* _Excerto selecionado_
↓↓↓

As fontes dos dados ali publicados incluem redes sociais, a OMS, os Centros de Prevenção e Controlo de Doenças dos EUA, o Centro Europeu de Prevenção e Controlo de Doenças, as autoridades de saúde na China, departamentos de comunicação e saúde de todo o mundo. Os dados são recolhidos, agregados e publicados no GitHub, uma conhecida plataforma de software. A partir daqui, explica Ensheng Dong na notícia da Nature, são enviados para a plataforma ArcGIS (um sistema de informações geográficas para trabalhar com mapas e informações geográficas) da empresa Esri, que processa o painel e suas visualizações. Aliás, esta empresa norte-americana é agora um dos parceiros do projecto.

O mapa da Universidade de Johns Hopkins abriu várias portas, a exposição que tem tido já levou a novas colaborações e até alguns “pacotes” interessantes de financiamento. Com o apoio da agência espacial NASA, por exemplo, a equipa vai estudar o impacto da “sazonalidade e clima” no novo coronavírus.

↑↑↑

* _Material fornecido_
↓↓↓

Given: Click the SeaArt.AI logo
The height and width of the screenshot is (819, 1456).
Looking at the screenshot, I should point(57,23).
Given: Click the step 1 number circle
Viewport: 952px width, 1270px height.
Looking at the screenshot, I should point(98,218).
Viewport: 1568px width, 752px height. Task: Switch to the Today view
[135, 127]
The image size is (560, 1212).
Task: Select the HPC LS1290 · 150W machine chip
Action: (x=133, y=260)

↑↑↑

* _Conjunto de tarefas_
1. Reescreva em forma de lista o parágrafo do excerto que começa por "As fontes dos dados", mantendo os factos principais.
2. Transcreva do excerto o trecho que se inicia com as palavras que contêm "O mapa da Universidade" e termina com "no novo coronavírus.".
Os itens são material à parte, independente do excerto.

* _Respostas às tarefas_
1.
- Fontes dos dados: redes sociais, a OMS, os Centros de Prevenção e Controlo de Doenças dos EUA, o Centro Europeu de Prevenção e Controlo de Doenças, as autoridades de saúde na China e departamentos de comunicação e saúde de todo o mundo.
- Os dados são recolhidos, agregados e publicados no GitHub.
- Segundo Ensheng Dong, na notícia da Nature, são depois enviados para a plataforma ArcGIS, da empresa Esri, que processa o painel e as suas visualizações.
- A Esri, empresa norte-americana, é agora um dos parceiros do projecto.

2.
O mapa da Universidade de Johns Hopkins abriu várias portas, a exposição que tem tido já levou a novas colaborações e até alguns “pacotes” interessantes de financiamento. Com o apoio da agência espacial NASA, por exemplo, a equipa vai estudar o impacto da “sazonalidade e clima” no novo coronavírus.